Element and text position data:

- - - - -

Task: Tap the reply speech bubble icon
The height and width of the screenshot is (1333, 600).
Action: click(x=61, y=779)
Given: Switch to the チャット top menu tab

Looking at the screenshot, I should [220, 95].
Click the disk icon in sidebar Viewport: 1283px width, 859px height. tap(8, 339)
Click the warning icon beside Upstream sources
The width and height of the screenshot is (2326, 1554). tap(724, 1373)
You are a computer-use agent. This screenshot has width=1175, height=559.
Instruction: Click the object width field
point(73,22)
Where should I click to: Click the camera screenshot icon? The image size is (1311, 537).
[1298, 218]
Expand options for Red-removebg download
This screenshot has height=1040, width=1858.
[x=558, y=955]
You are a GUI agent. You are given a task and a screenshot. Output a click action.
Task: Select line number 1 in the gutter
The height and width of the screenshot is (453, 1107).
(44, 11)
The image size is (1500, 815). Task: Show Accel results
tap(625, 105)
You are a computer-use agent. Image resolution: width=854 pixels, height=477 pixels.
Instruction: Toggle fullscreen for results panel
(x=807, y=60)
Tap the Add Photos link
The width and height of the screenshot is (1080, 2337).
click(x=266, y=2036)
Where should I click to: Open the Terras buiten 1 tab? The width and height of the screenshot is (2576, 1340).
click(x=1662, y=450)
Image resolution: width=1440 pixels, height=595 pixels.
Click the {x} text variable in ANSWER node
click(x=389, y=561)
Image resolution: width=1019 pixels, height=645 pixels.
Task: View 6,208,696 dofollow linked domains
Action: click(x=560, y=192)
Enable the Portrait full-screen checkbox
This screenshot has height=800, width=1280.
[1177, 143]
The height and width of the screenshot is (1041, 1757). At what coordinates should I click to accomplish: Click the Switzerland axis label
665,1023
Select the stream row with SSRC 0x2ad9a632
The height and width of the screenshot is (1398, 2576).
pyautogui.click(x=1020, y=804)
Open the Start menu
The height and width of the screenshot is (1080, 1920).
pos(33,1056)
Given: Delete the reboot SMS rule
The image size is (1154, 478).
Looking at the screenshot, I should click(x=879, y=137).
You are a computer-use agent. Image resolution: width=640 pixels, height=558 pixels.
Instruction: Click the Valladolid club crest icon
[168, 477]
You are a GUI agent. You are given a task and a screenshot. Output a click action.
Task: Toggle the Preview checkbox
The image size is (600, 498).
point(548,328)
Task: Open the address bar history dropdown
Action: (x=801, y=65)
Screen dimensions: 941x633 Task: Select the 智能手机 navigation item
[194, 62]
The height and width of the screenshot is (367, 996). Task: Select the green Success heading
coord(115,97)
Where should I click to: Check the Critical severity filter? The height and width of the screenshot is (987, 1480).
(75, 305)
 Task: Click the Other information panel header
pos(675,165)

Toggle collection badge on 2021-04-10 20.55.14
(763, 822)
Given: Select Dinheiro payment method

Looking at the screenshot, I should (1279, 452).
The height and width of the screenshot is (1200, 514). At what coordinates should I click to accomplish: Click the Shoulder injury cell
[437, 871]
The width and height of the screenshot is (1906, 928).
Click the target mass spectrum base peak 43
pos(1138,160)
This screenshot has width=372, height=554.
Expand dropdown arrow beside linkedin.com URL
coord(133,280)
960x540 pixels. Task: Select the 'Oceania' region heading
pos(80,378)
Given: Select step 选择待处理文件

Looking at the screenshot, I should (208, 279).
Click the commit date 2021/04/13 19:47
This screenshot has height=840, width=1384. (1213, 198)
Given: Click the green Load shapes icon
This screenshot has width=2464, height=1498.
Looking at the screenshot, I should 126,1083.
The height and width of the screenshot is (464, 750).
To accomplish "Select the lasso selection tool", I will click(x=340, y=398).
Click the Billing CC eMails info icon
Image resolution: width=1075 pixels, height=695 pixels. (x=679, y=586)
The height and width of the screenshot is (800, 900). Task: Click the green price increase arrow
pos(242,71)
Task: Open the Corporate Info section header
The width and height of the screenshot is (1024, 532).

- - - - -

:: Work to complete ::
Copy every item above word for word, keeping each line exactly as it appears.

:: Full response ::
Task: Tap the reply speech bubble icon
The height and width of the screenshot is (1333, 600).
Action: click(x=61, y=779)
Given: Switch to the チャット top menu tab

Looking at the screenshot, I should [220, 95].
Click the disk icon in sidebar Viewport: 1283px width, 859px height. tap(8, 339)
Click the warning icon beside Upstream sources
The width and height of the screenshot is (2326, 1554). tap(724, 1373)
You are a computer-use agent. This screenshot has width=1175, height=559.
Instruction: Click the object width field
point(73,22)
Where should I click to: Click the camera screenshot icon? The image size is (1311, 537).
[1298, 218]
Expand options for Red-removebg download
This screenshot has height=1040, width=1858.
[x=558, y=955]
You are a GUI agent. You are given a task and a screenshot. Output a click action.
Task: Select line number 1 in the gutter
The height and width of the screenshot is (453, 1107).
(44, 11)
The image size is (1500, 815). Task: Show Accel results
tap(625, 105)
You are a computer-use agent. Image resolution: width=854 pixels, height=477 pixels.
Instruction: Toggle fullscreen for results panel
(x=807, y=60)
Tap the Add Photos link
The width and height of the screenshot is (1080, 2337).
click(x=266, y=2036)
Where should I click to: Open the Terras buiten 1 tab? The width and height of the screenshot is (2576, 1340).
click(x=1662, y=450)
Image resolution: width=1440 pixels, height=595 pixels.
Click the {x} text variable in ANSWER node
click(x=389, y=561)
Image resolution: width=1019 pixels, height=645 pixels.
Task: View 6,208,696 dofollow linked domains
Action: click(x=560, y=192)
Enable the Portrait full-screen checkbox
This screenshot has height=800, width=1280.
[1177, 143]
The height and width of the screenshot is (1041, 1757). At what coordinates should I click to accomplish: Click the Switzerland axis label
665,1023
Select the stream row with SSRC 0x2ad9a632
The height and width of the screenshot is (1398, 2576).
pyautogui.click(x=1020, y=804)
Open the Start menu
The height and width of the screenshot is (1080, 1920).
pos(33,1056)
Given: Delete the reboot SMS rule
The image size is (1154, 478).
Looking at the screenshot, I should click(x=879, y=137).
You are a computer-use agent. Image resolution: width=640 pixels, height=558 pixels.
Instruction: Click the Valladolid club crest icon
[168, 477]
You are a GUI agent. You are given a task and a screenshot. Output a click action.
Task: Toggle the Preview checkbox
The image size is (600, 498).
point(548,328)
Task: Open the address bar history dropdown
Action: (x=801, y=65)
Screen dimensions: 941x633 Task: Select the 智能手机 navigation item
[194, 62]
The height and width of the screenshot is (367, 996). Task: Select the green Success heading
coord(115,97)
Where should I click to: Check the Critical severity filter? The height and width of the screenshot is (987, 1480).
(75, 305)
 Task: Click the Other information panel header
pos(675,165)

Toggle collection badge on 2021-04-10 20.55.14
(763, 822)
Given: Select Dinheiro payment method

Looking at the screenshot, I should (1279, 452).
The height and width of the screenshot is (1200, 514). At what coordinates should I click to accomplish: Click the Shoulder injury cell
[437, 871]
The width and height of the screenshot is (1906, 928).
Click the target mass spectrum base peak 43
pos(1138,160)
This screenshot has width=372, height=554.
Expand dropdown arrow beside linkedin.com URL
coord(133,280)
960x540 pixels. Task: Select the 'Oceania' region heading
pos(80,378)
Given: Select step 选择待处理文件

Looking at the screenshot, I should (208, 279).
Click the commit date 2021/04/13 19:47
This screenshot has height=840, width=1384. (1213, 198)
Given: Click the green Load shapes icon
This screenshot has width=2464, height=1498.
Looking at the screenshot, I should 126,1083.
The height and width of the screenshot is (464, 750).
To accomplish "Select the lasso selection tool", I will click(x=340, y=398).
Click the Billing CC eMails info icon
Image resolution: width=1075 pixels, height=695 pixels. (x=679, y=586)
The height and width of the screenshot is (800, 900). Task: Click the green price increase arrow
pos(242,71)
Task: Open the Corporate Info section header
The width and height of the screenshot is (1024, 532).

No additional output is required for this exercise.